Pechino ritiene che i macrostabilimenti di produzione che gli hanno permesso di crescere a un ritmo di più del 10% annuo del PIL per 30 anni cominciano a dare più problemi che benefici in una società che aumenta i suoi standard di vita a passi da gigante. Ciò che 10 anni fa era sopportabile per un contadino affamato che emigrava nelle fabbriche della costa orientale, oggi è insopportabile per un giovane che viene da una famiglia umile, ma con entrate sufficienti per pagargli un’educazione di base e dargli da mangiare qualcosa di caldo tutti i giorni.

“Già da un paio di anni Pechino non dà il benvenuto alle compagnie low cost”, indica Tsui. “Questo tipo di produzione è oggi socialmente insostenibile. La Cina sta già cominciando a dedicarsi a una produzione con un più alto valore aggiunto, più tecnologica. Questa è la scommessa del governo”, dice l’esperta. Intanto Vietnam e Cambogia assorbono ora quello che la Cina ripudia.

Negli ultimi tre anni la paga degli operai meno qualificati è salita tra il 10 e il 20% all’anno, e neanche così si riesce a soddisfare le loro necessità di base. “Il problema è che partiamo da una base molto bassa, persino le donne delle pulizie guadagnano di più”, commenta il direttore in Cina di una compagnia argentina.

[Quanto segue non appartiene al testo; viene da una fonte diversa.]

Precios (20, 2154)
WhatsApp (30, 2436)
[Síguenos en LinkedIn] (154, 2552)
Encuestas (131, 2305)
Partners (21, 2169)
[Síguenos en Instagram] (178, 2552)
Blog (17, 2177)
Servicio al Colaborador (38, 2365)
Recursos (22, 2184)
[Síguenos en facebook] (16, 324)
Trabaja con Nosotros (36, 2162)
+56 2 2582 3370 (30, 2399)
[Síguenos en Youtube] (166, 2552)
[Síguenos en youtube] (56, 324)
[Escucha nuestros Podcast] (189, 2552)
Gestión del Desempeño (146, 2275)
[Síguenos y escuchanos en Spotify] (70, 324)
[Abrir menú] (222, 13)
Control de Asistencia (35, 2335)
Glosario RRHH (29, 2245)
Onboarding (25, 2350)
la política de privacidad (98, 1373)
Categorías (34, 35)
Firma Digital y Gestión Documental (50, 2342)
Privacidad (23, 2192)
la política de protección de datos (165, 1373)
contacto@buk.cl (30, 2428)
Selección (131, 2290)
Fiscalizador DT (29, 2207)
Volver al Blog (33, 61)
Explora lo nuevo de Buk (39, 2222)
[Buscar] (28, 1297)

Foxconn ha già detto che aumenterà i salari fino al 66%, e ha anche promesso di raddoppiarli in ottobre,mentre Honda ha effettuato due aumenti che arrivano al 70%. Ora il regime comunista si trova di fronte al dilemma di ridurre progressivamente la produzione di manifatture a basso costo senza disincentivare l’investimento straniero, fondamentale per la crescita e la stabilità.

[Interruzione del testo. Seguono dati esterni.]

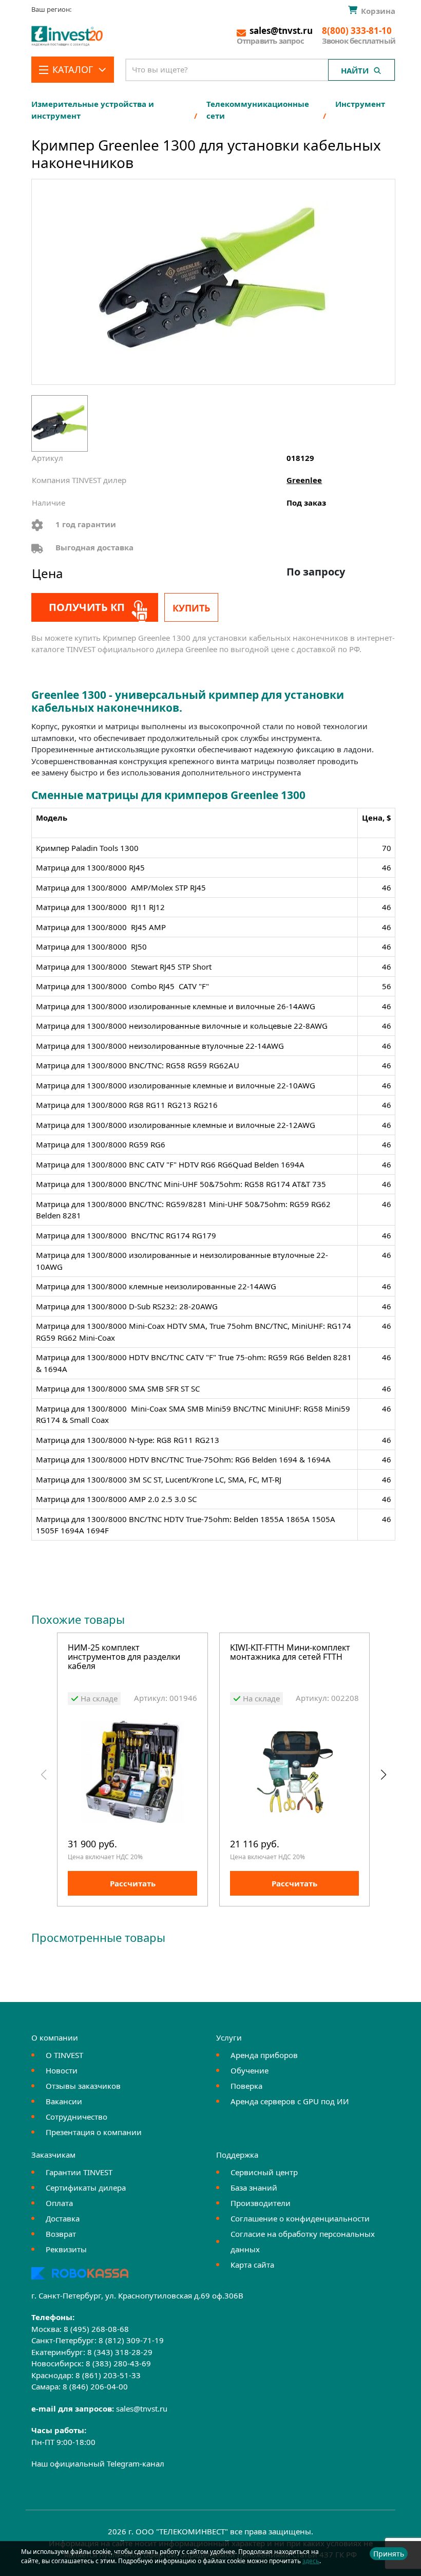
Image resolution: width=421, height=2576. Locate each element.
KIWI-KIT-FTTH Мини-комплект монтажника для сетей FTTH (290, 1652)
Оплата (59, 2203)
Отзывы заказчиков (83, 2086)
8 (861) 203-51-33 (108, 2375)
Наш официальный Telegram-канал (97, 2463)
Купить (191, 608)
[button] (383, 1775)
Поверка (246, 2086)
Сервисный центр (264, 2172)
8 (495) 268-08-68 (96, 2329)
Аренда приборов (264, 2055)
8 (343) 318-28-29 (119, 2352)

Da Parte loro, le aziende argentine in Cina non avrebbero di che vedersi toccate dalla ribellione dei lavoratori. “Contano su un alto livello di sviluppo tecnologico e impiegati pagati degnamente”, indica Dario Mengucci, console commerciale argentino.

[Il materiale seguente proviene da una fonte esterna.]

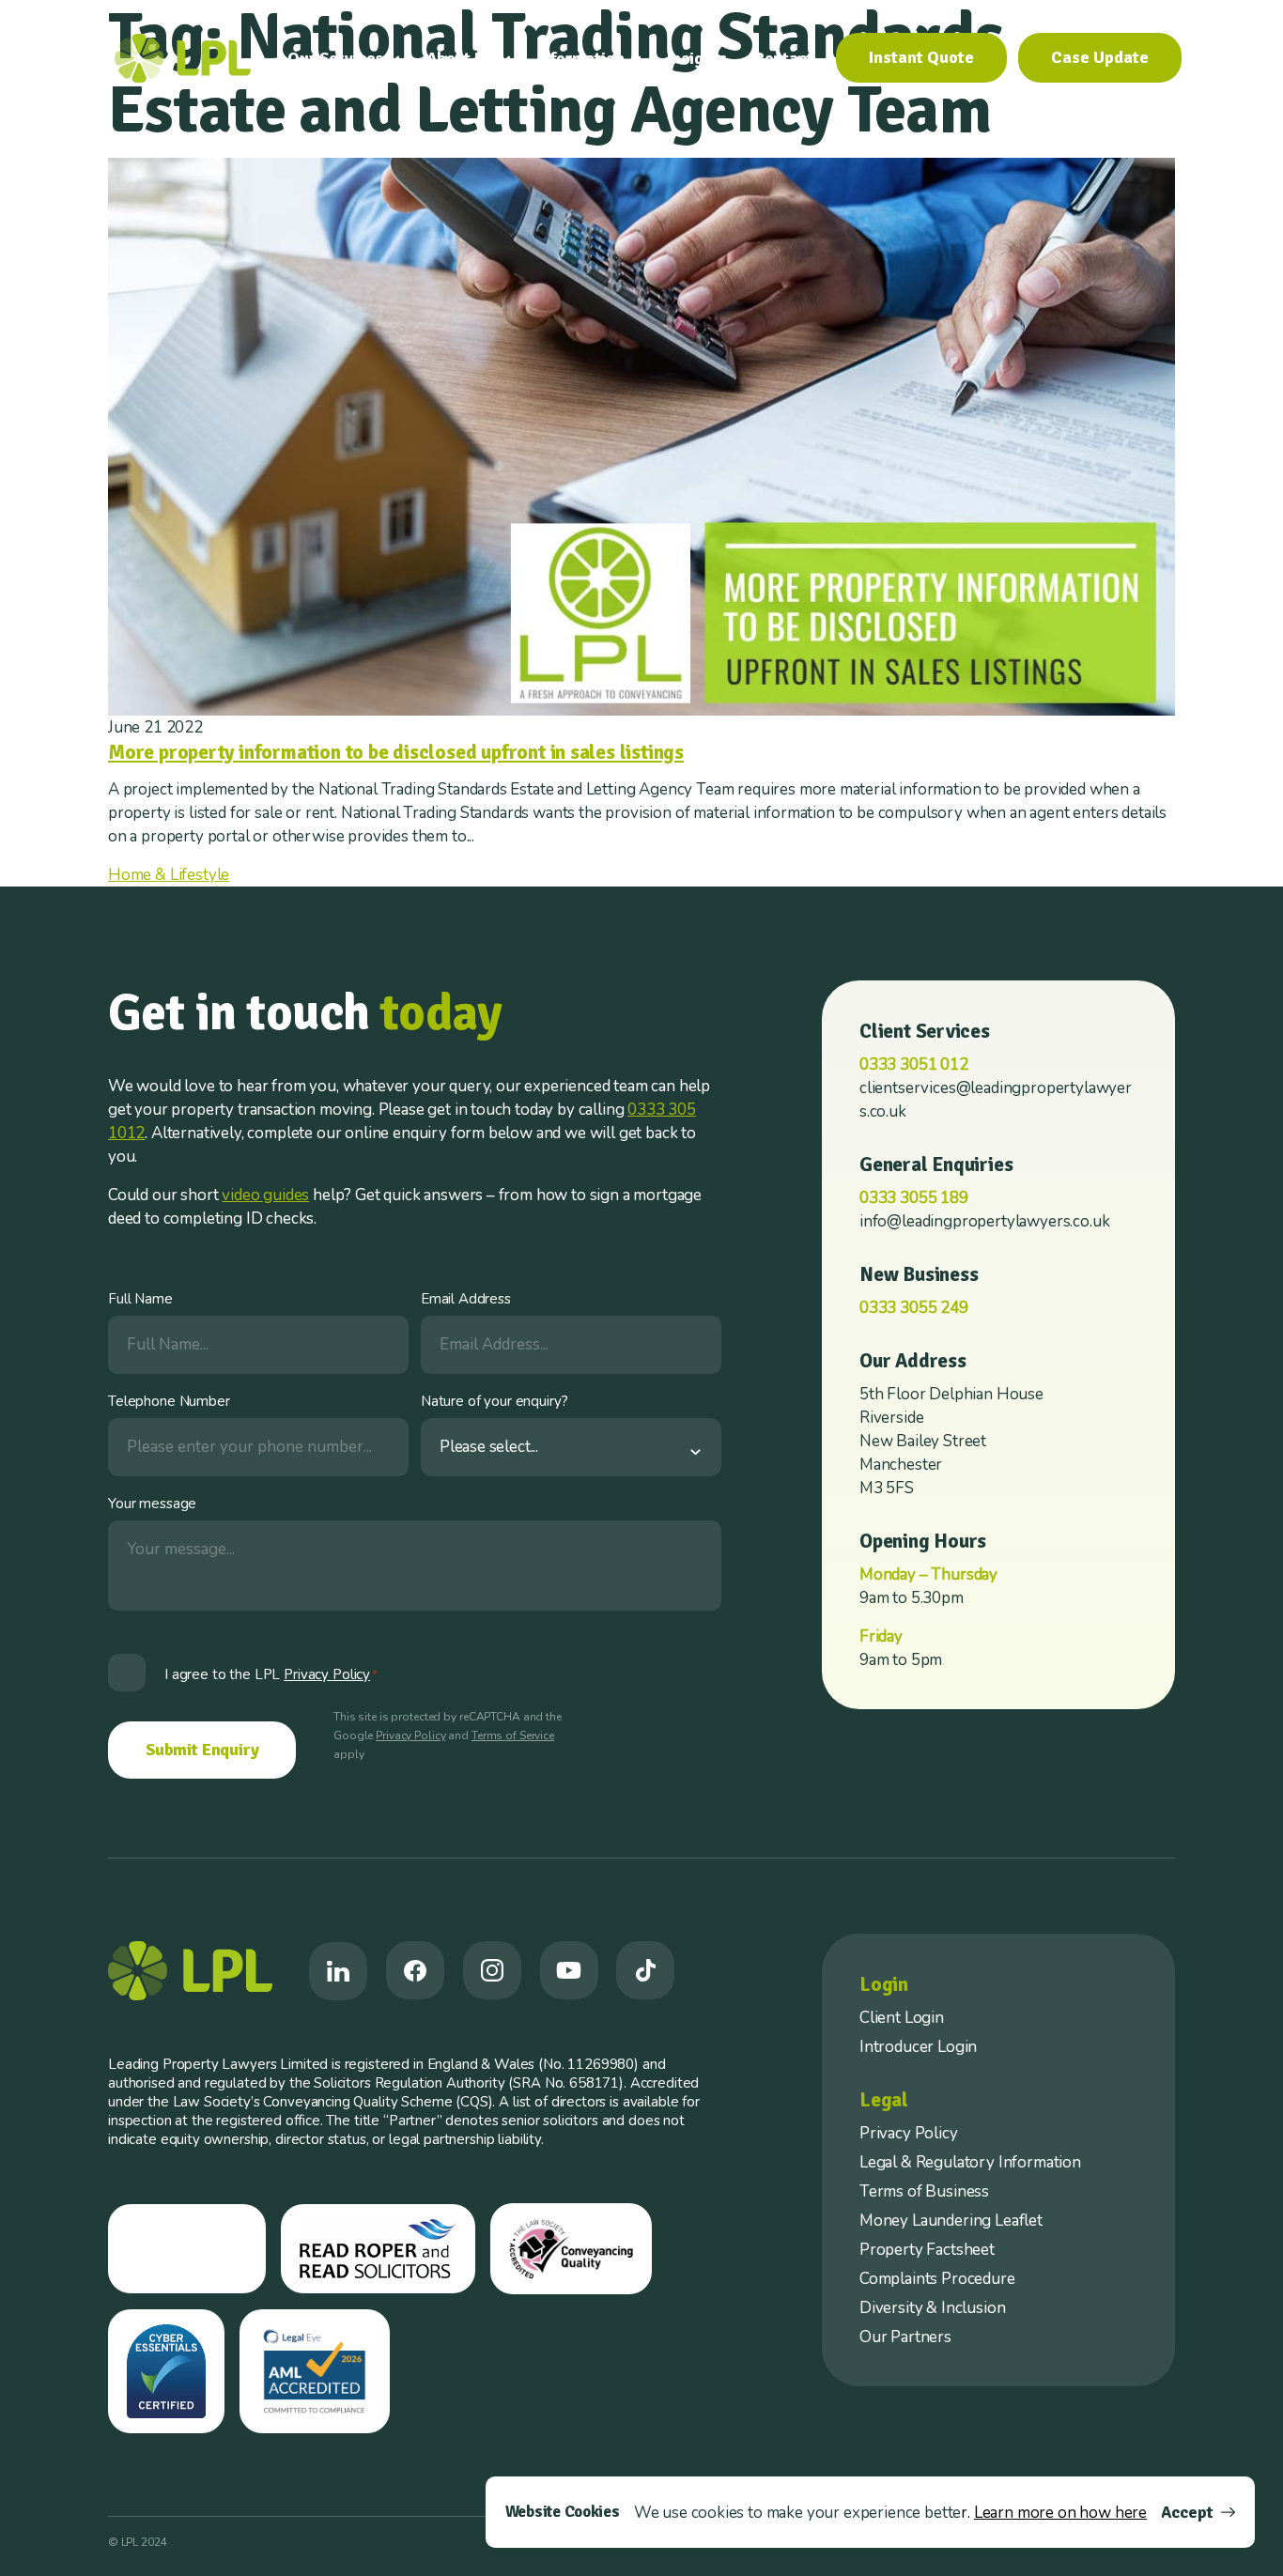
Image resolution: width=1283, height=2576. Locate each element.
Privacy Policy (410, 1735)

In seguito alla crisi, il Congresso popolare di Guangdong, la provincia del Sud, cuore delle manifatture e anche della ribellione, sta analizzando una legge per regolare il diritto a chiedere aumenti salariali, a eleggere i propri rappresentanti sindacali e a dichiararsi in sciopero. Tutto, questo sì, coordinato dal governo. Se la legge si approva in settembre, sarà una pietra miliare storica. Se qualcosa rimane chiaro è che nella fabbrica del mondo, produrre di più per meno sarà presto storia.